Was that June 2018 just now?

Summary: did another lip sync exercise, started an animation add-on, saw a quenda

It’s been June 2018! The Blender 2.8 Code Quest has just finished up and it’s been amazing to see all the progress. Also I saw a quenda (southern brown bandicoot) in the local park this month for the first time ever. Here it is!

You can see and share the video on YouTube at higher res here. (If I inline the YouTube video here, it’ll track you.)

I spent the long weekend at the beginning of June completing exercise 4 of CG Cookie’s Demystifying Lip Sync course – two versions of it! At first I wanted to try using pre-posed mouth shapes for speed’s sake. I got this. (The “Melvin” character is from CG Cookie.)

It’s OK but very over-enunciated, the mouth goes too open and seems to rise and fall on the face a lot, etc. I put it down to relying too much on hastily-created pose libraries.

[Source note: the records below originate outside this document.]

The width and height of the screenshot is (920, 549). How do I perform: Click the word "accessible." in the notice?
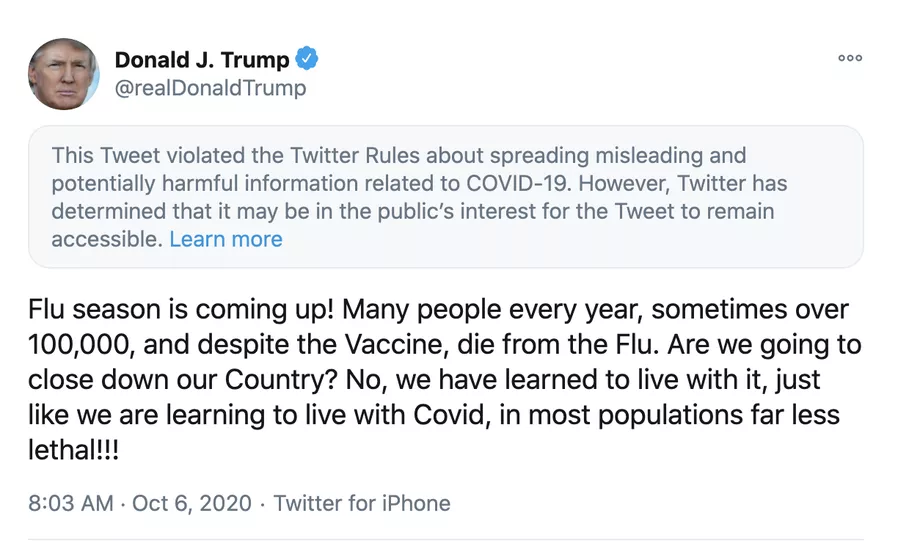pyautogui.click(x=106, y=240)
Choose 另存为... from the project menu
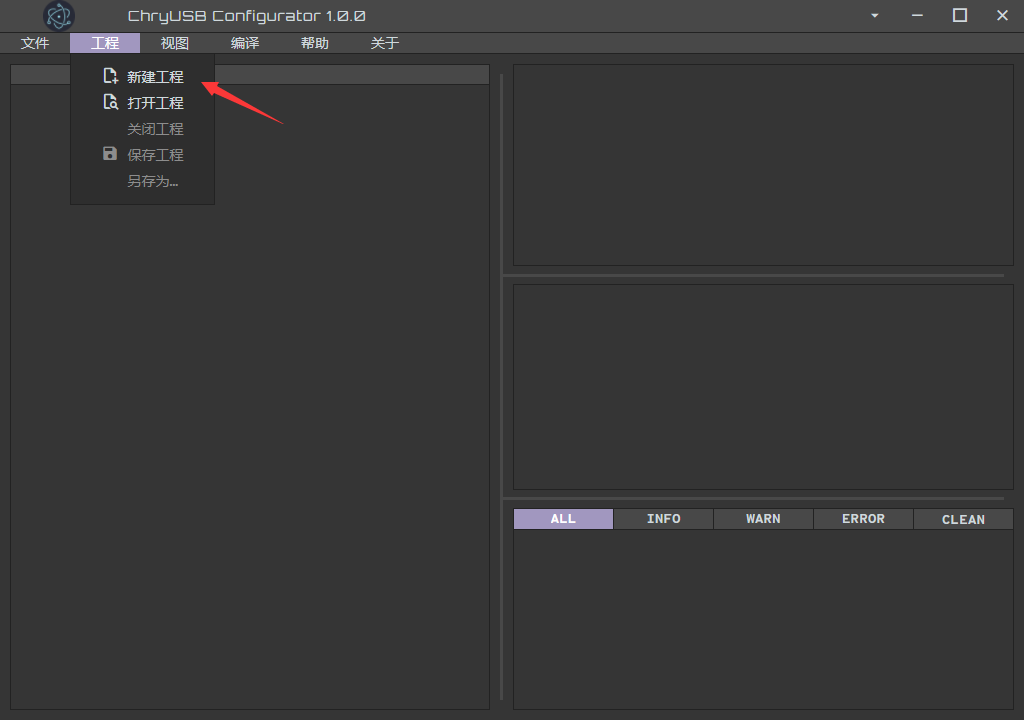Viewport: 1024px width, 720px height. coord(152,181)
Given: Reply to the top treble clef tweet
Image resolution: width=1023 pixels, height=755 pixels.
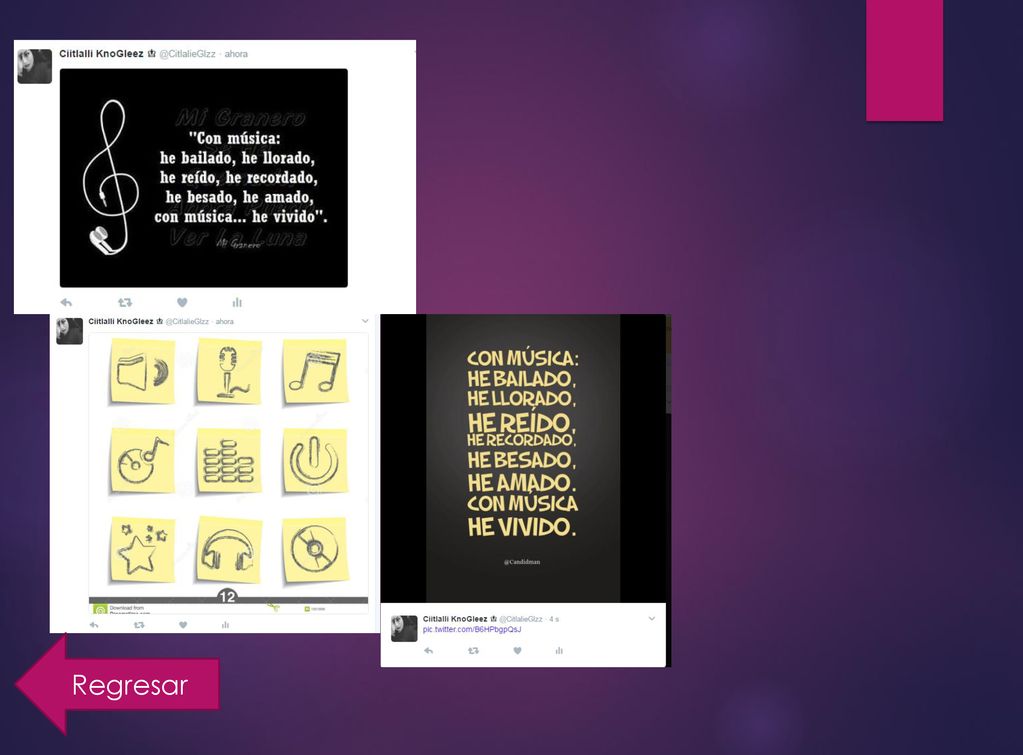Looking at the screenshot, I should click(x=66, y=302).
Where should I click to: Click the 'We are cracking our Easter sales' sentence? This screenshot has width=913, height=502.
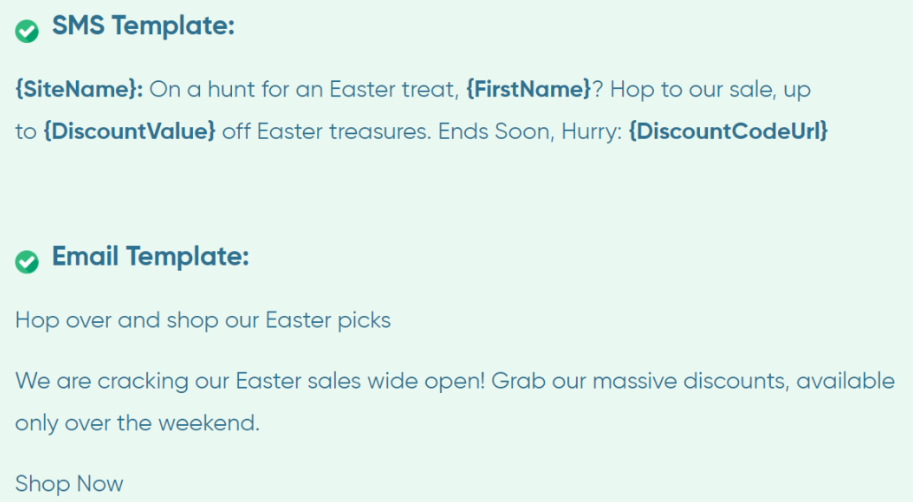[250, 381]
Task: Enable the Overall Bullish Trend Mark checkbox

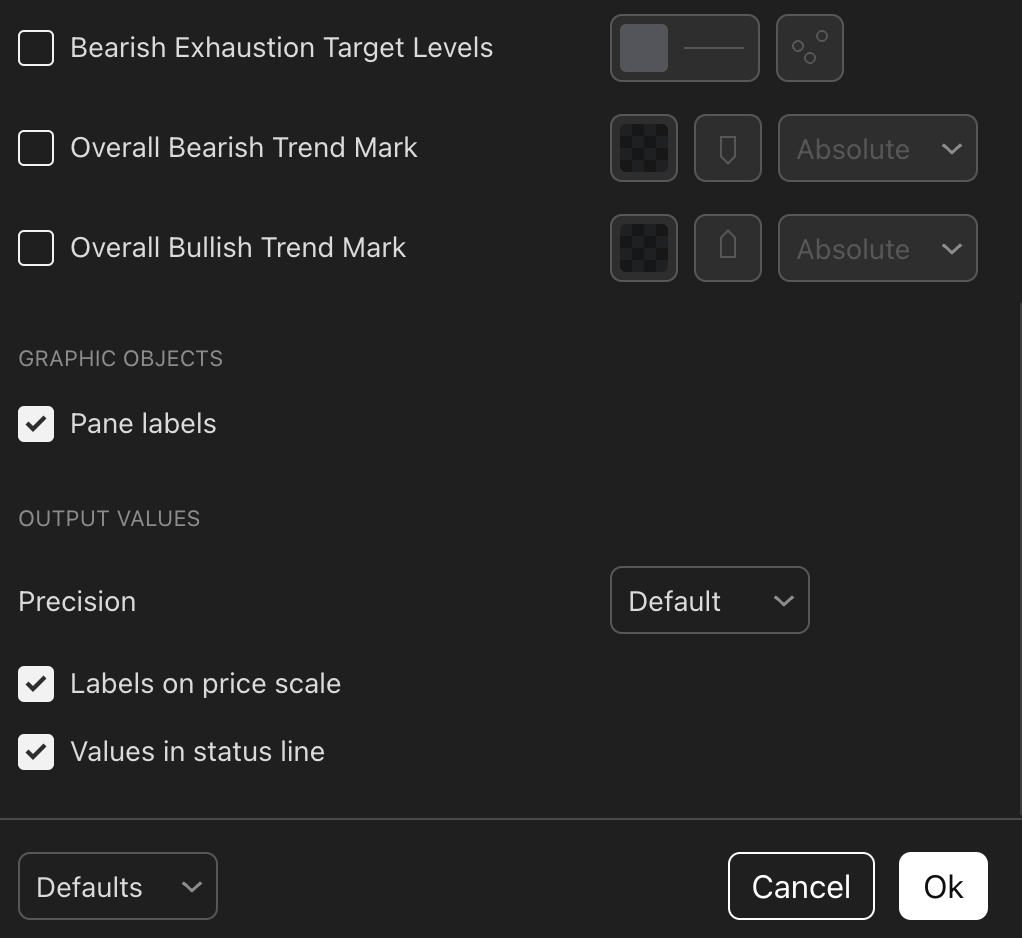Action: point(36,248)
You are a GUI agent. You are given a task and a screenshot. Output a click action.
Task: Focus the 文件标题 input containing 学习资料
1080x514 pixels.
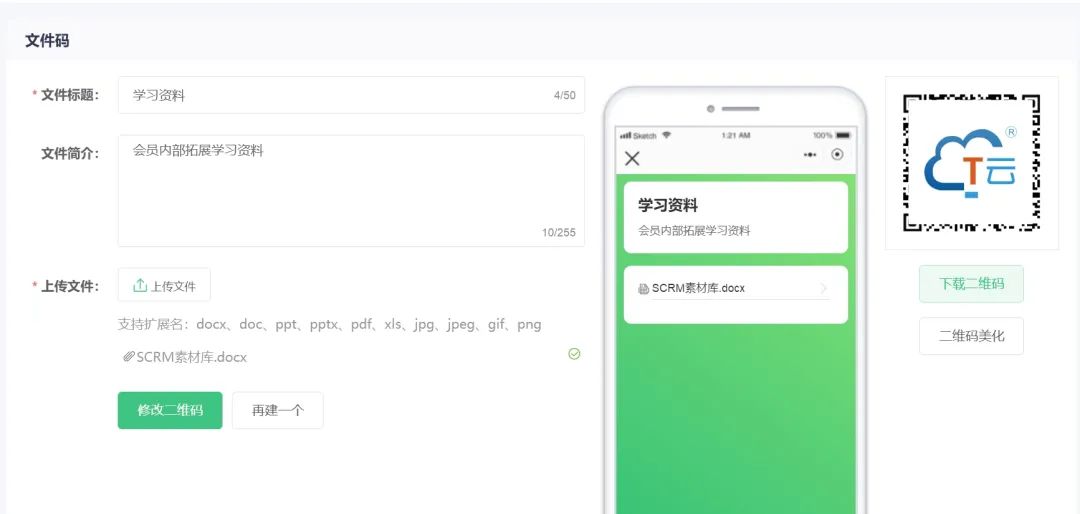click(340, 95)
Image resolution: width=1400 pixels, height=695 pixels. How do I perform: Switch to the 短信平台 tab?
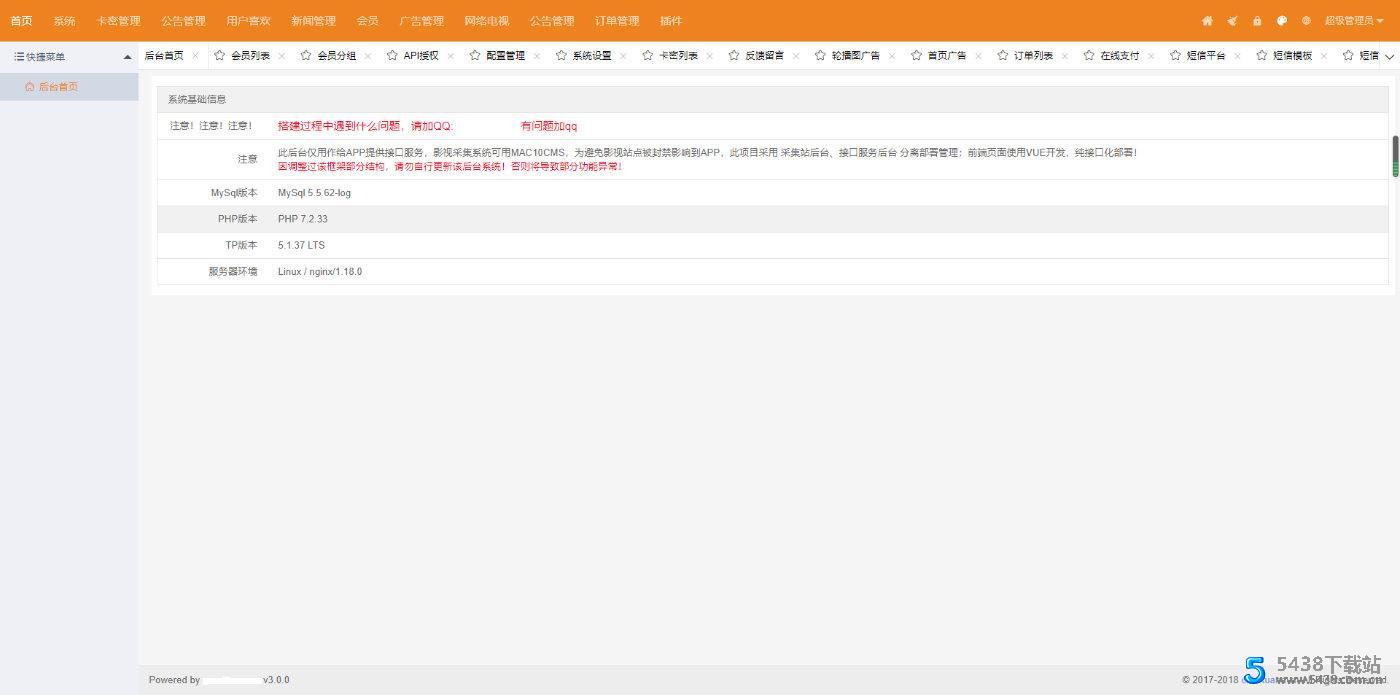1206,56

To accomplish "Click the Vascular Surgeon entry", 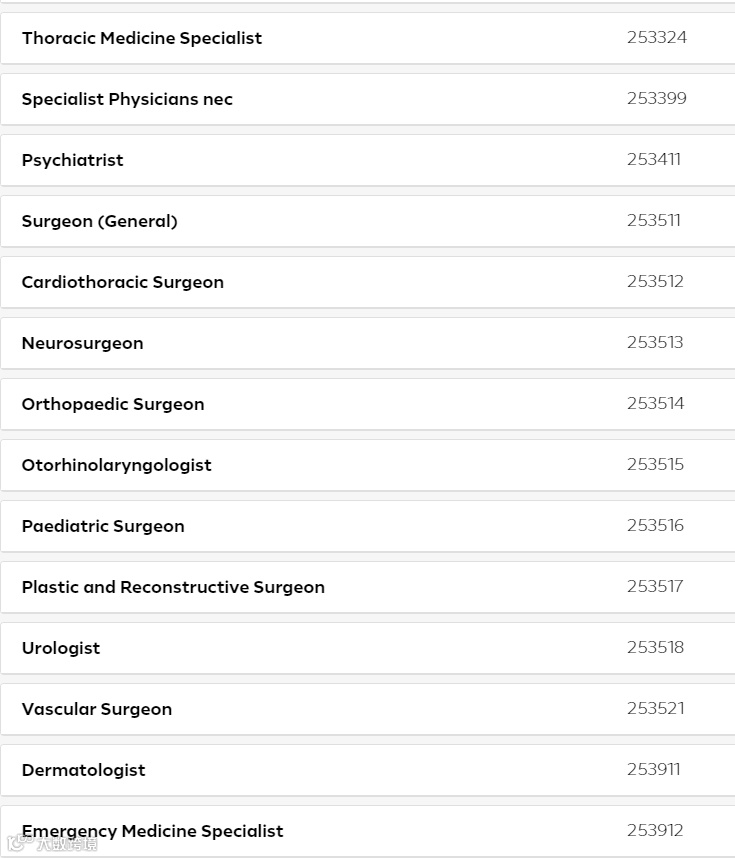I will (97, 709).
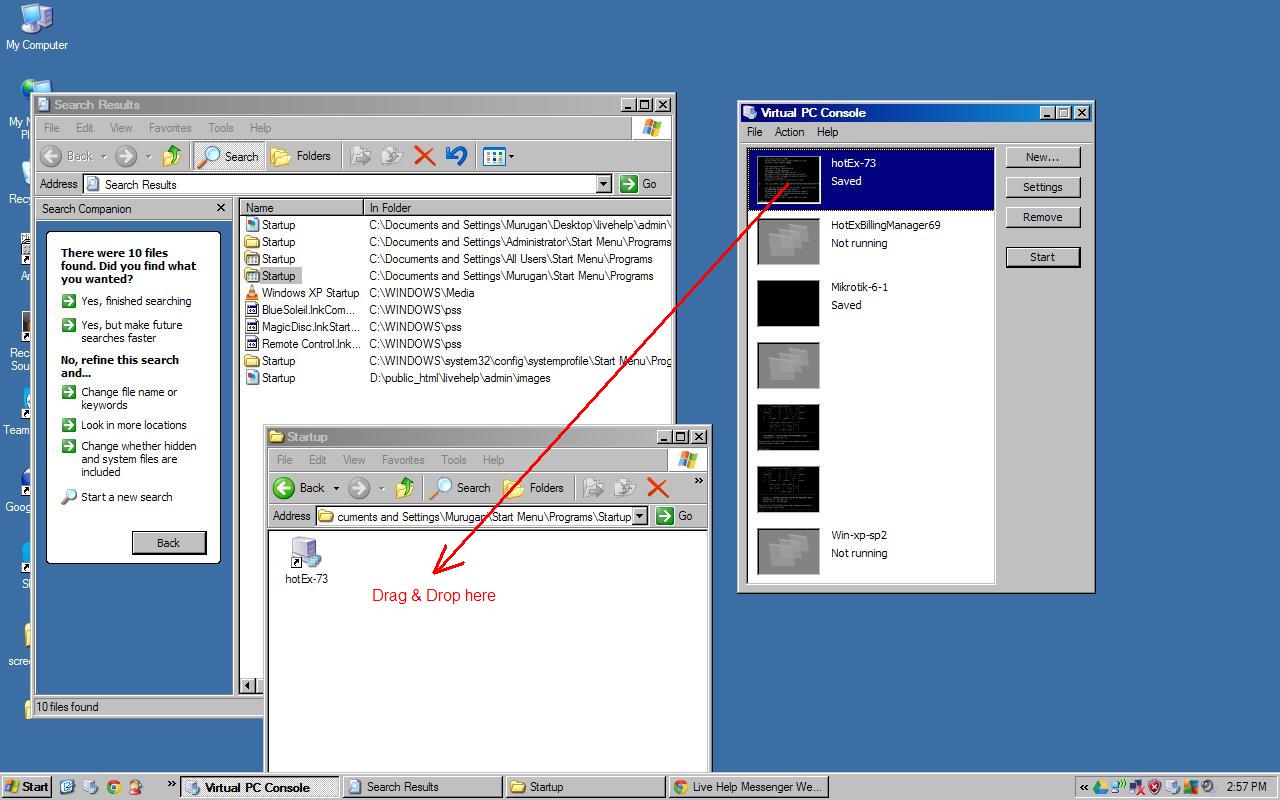Expand the Startup window address dropdown
This screenshot has width=1280, height=800.
tap(640, 516)
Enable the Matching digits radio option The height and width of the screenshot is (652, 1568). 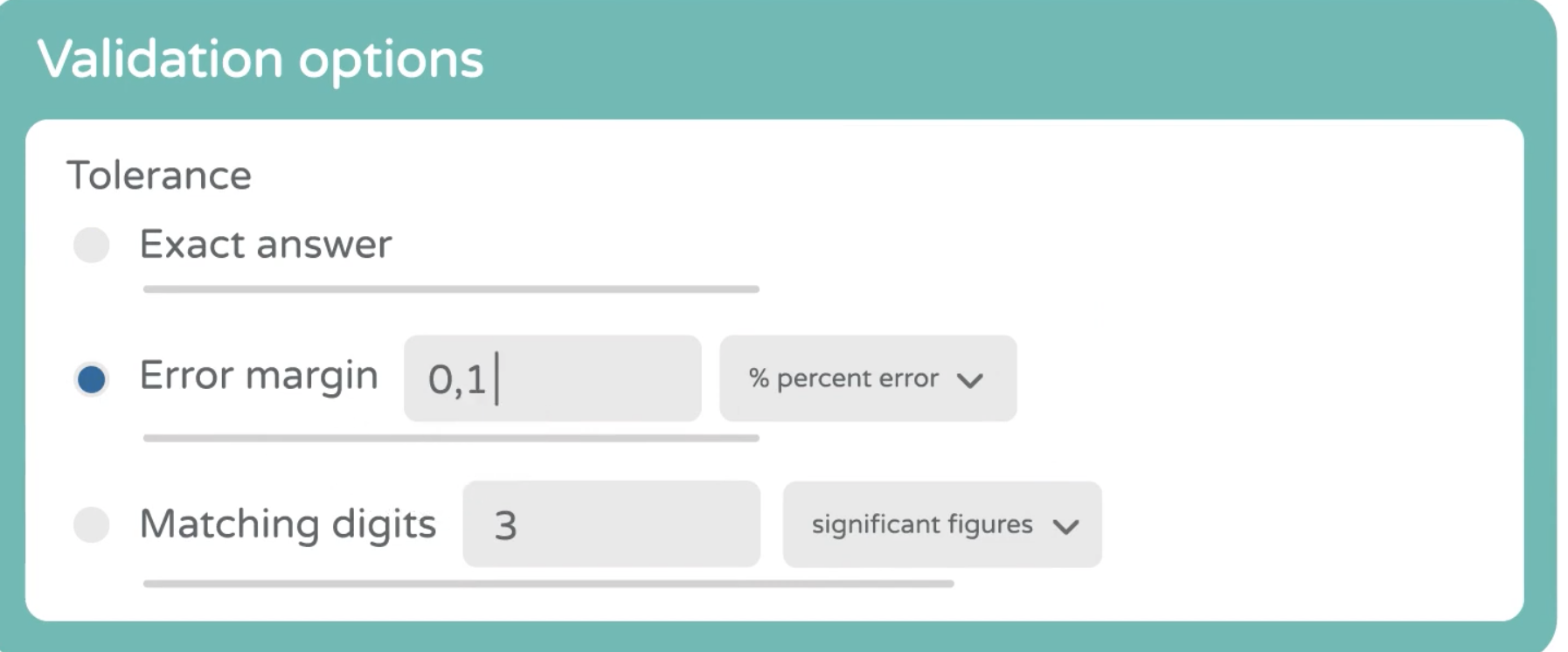pyautogui.click(x=92, y=525)
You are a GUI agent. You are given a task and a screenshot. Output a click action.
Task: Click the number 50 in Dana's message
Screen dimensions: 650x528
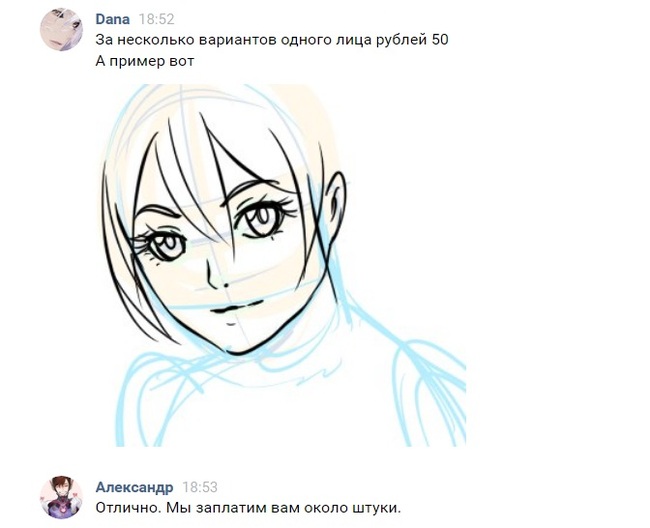click(440, 40)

On my next attempt, I did a pass keyframing the gape of the mouth every two frames. The next pass I keyed the width of the mouth on alternating frames to the mouth gape, then the roll/pout of the lips on the same lip keys on the next pass. I used the pose library to hit particularly fiddly shapes and polished problematic timing afterwards. This “poseless” lipsync workflow was nicely rapid and produced good results in much less time. See what you think!

Much better, I think!

Speaking of animation, this month I started coding a animation tools add-on for Blender at the prompting of Looch. So far it has a couple of handy functions and one pretty cool function.

This shows a tool for the graph editor which makes actions more exaggerated or subtle. (animBot users might know this tool as Push/Pull.)

I’m doing time-critical project work at the day job this month and next month. This has meant some long (14+ hour!) work days. I’m making a point of relaxing and taking it easy when I’m at home so I don’t burn out too badly, so that means less animation/coding in my spare time and more sleep.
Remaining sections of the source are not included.